# Can we look upon entanglement as measurement?

1. Sep 3, 2013

### Albert V

Hi,

I have a question about how to interpret the state of an entangled photon

H = horisontal, V = vertical polarization

The global state is |Phi> = (|H>|V> + |V>|H>)/sqrt2.

By density operator formalism:

rho = |Phi><Phi|
= (1/2) ( |H>|V><H|<V| + |H>|V><V|<H| + |V>|H><H|<V| + |V>|H><V|<H| ).

in order to find the state on the right side, trace out the left side :

rho_right = Tr_left(rho) = (1/2) (|H><H|+|V><V|),

How should this state be interpreted? 1) as a photon EITHER in H OR V, or 2) a mixed state (superposition) containing components of both the left and the right side.

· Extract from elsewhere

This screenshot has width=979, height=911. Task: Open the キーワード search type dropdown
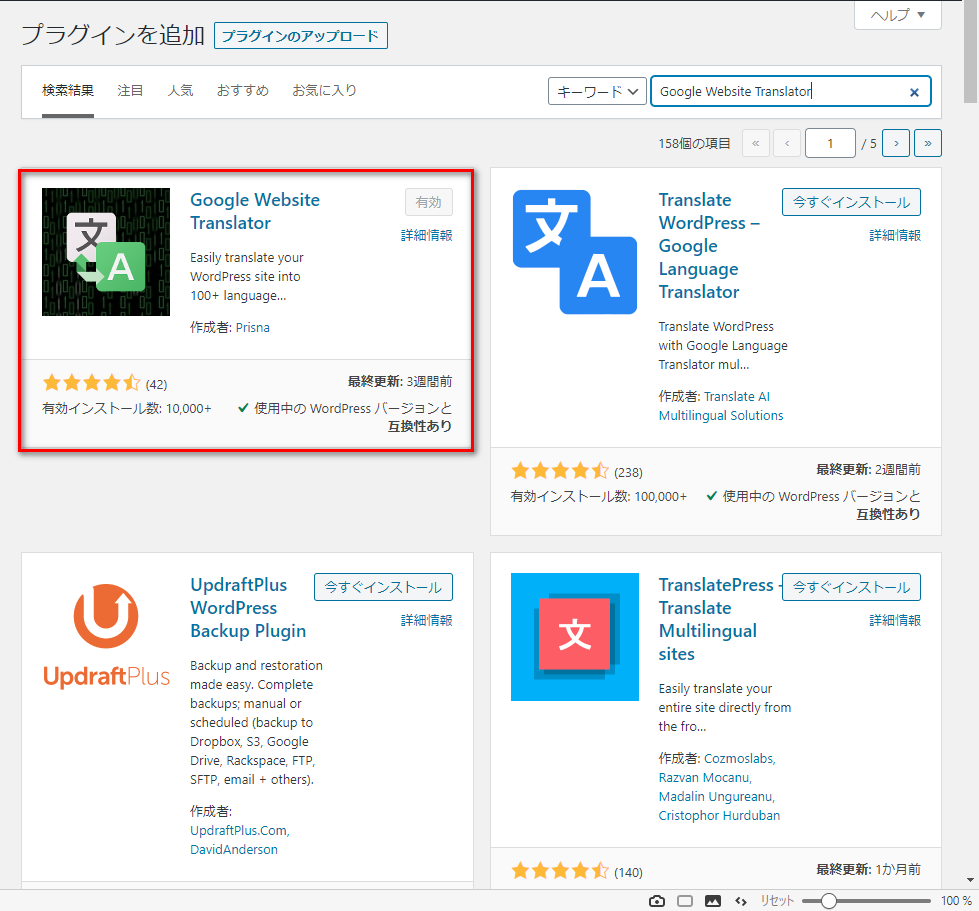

This would help me to understand this paper:

http://arxiv.org/abs/1301.1673

2. Sep 3, 2013

### vanhees71

First of all, you start with a two-photon state with entangled photons. It's a pure state given by a normalized state ket $|\Phi \rangle$. The corresponding statistical operator of the pure state is the projection operator $\hat{\rho}_{2 \gamma}=|\Phi \rangle \langle \Phi|$. This gives you the statistical properties on the polarization of both photons according to Borns rule.

Now you want to forget about the fact that you deal with a two-photon state and only know about the polarization state state of one photon. Thus you trace over the other photon's polarization states to end up with your reduced density operator $\hat{\rho}_{\text{right}}=1/2 \mathbb{1}$. This shows that an observer only looking at this photon's polarization measures an totally unpolarized beam of photons, i.e., he finds with probability 1/2 either a horizontally or a vertically polarized photon, and that's it.

3. Sep 3, 2013

### Albert V

Thanks for your answer, but when you say a "totally unpolarized beam of photons" does that imply a statistical mixture of states? Under the discussion: "What is the difference between entangled and "normal" photons?" another Sci Advisor said that:

"When you discard information about the other particle, you are left with a statistical mixture. (mathematically, this amounts to taking a partial trace)"

A statistical mixture of states is not equivalent to a linear superposition of states.